The God of Small Things

When I start a story, I’ve usually been thinking about it for a while. Maybe it started with noticing something out of the ordinary—a fleet of mail carriers rushing to park their cars near the substation at Westwood Village at 6:30 in the morning—or a person who has crossed my path and made me wonder about the backstory of a character with similar issues, such as a noisy upstairs neighbor with a drug and alcohol addiction.

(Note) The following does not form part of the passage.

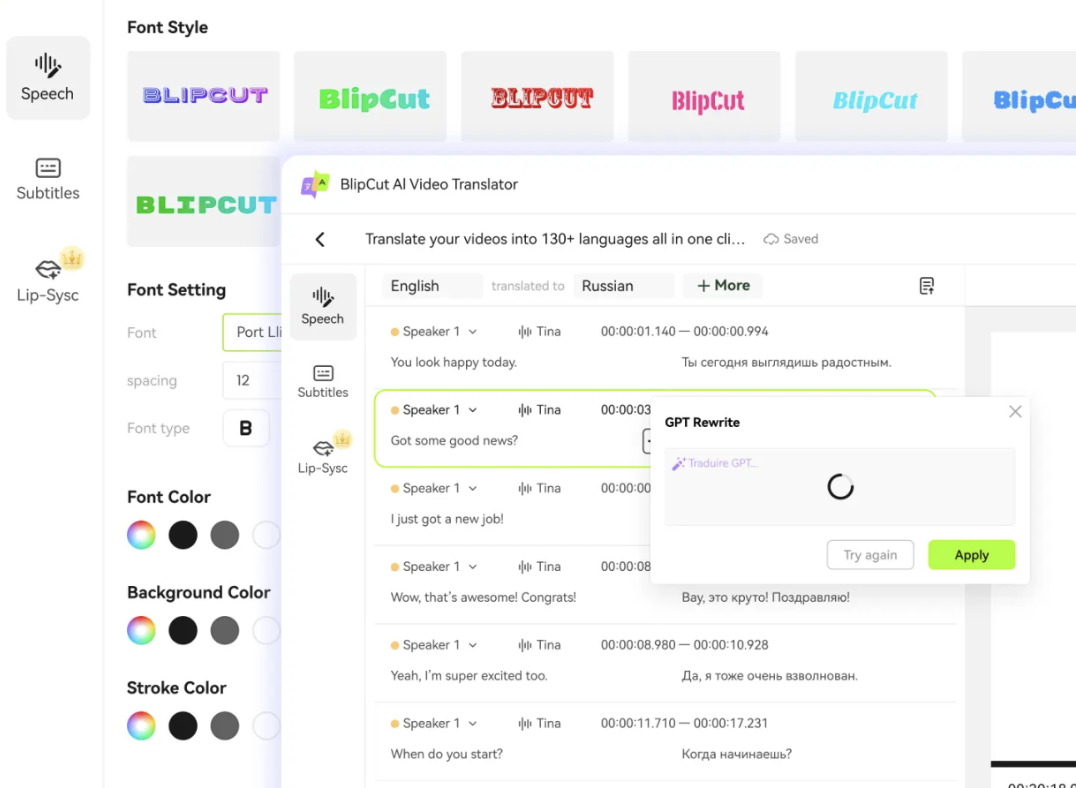This screenshot has height=788, width=1076.
Task: Add more languages with the More button
Action: (x=723, y=286)
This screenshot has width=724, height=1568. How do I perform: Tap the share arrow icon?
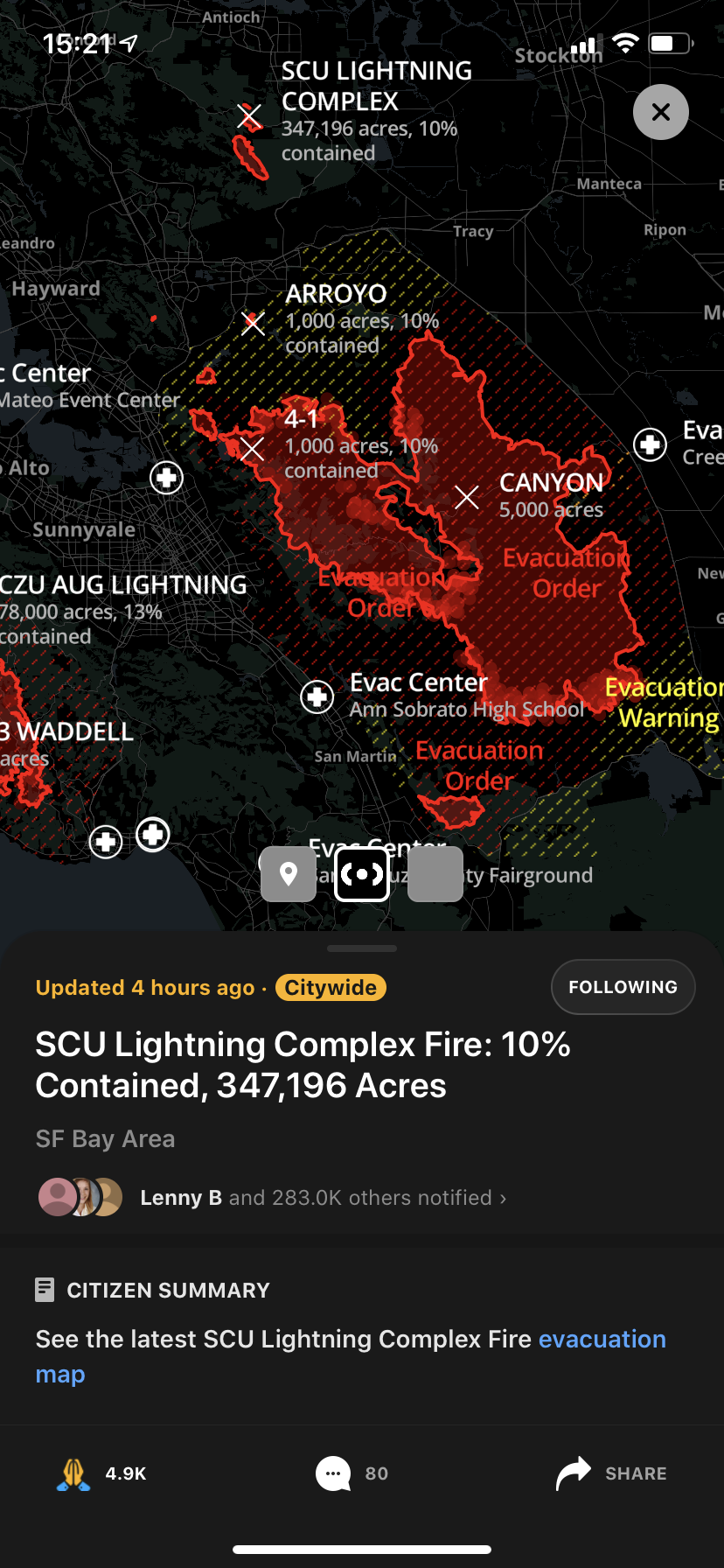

The notion will often linger in my mind for a while. I like this part, feeling the pure possibility of an idea before it’s marred by reality or trapped in words that never quite seem to do it justice. As soon as I can, I write each spark in my notebook with a little cloud around the word IDEA and there it will sit, both in script and in my brain as an obsession until another incident inspires me to think of something that takes its place. How about a story about a grumpy old guy who tries to shame a woman in the gym, and then later he discovers that she’s his interviewer for a new job? (I’m still exploring this gent’s fictitious comeuppance…)

Sometimes, these ideas take years to appear in written form, if ever. Not every idea is as good as it feels when it first appears or has enough mileage for even a short story. Story ideas may ultimately go nowhere, or they might appear as tiny threadlines in a larger work. Their fate is determined by my power to create enough fertile ground for them to implant and sometimes the dirt just isn’t there. Even some ideas that resurface again and again are ones that, as much as I want to, I can’t make work. Desire has so little impact on ability, unfortunately, and that sense of creative impotence—conceiving of an idea but failing to grow it beyond that—is one I struggle with more so than the blank page.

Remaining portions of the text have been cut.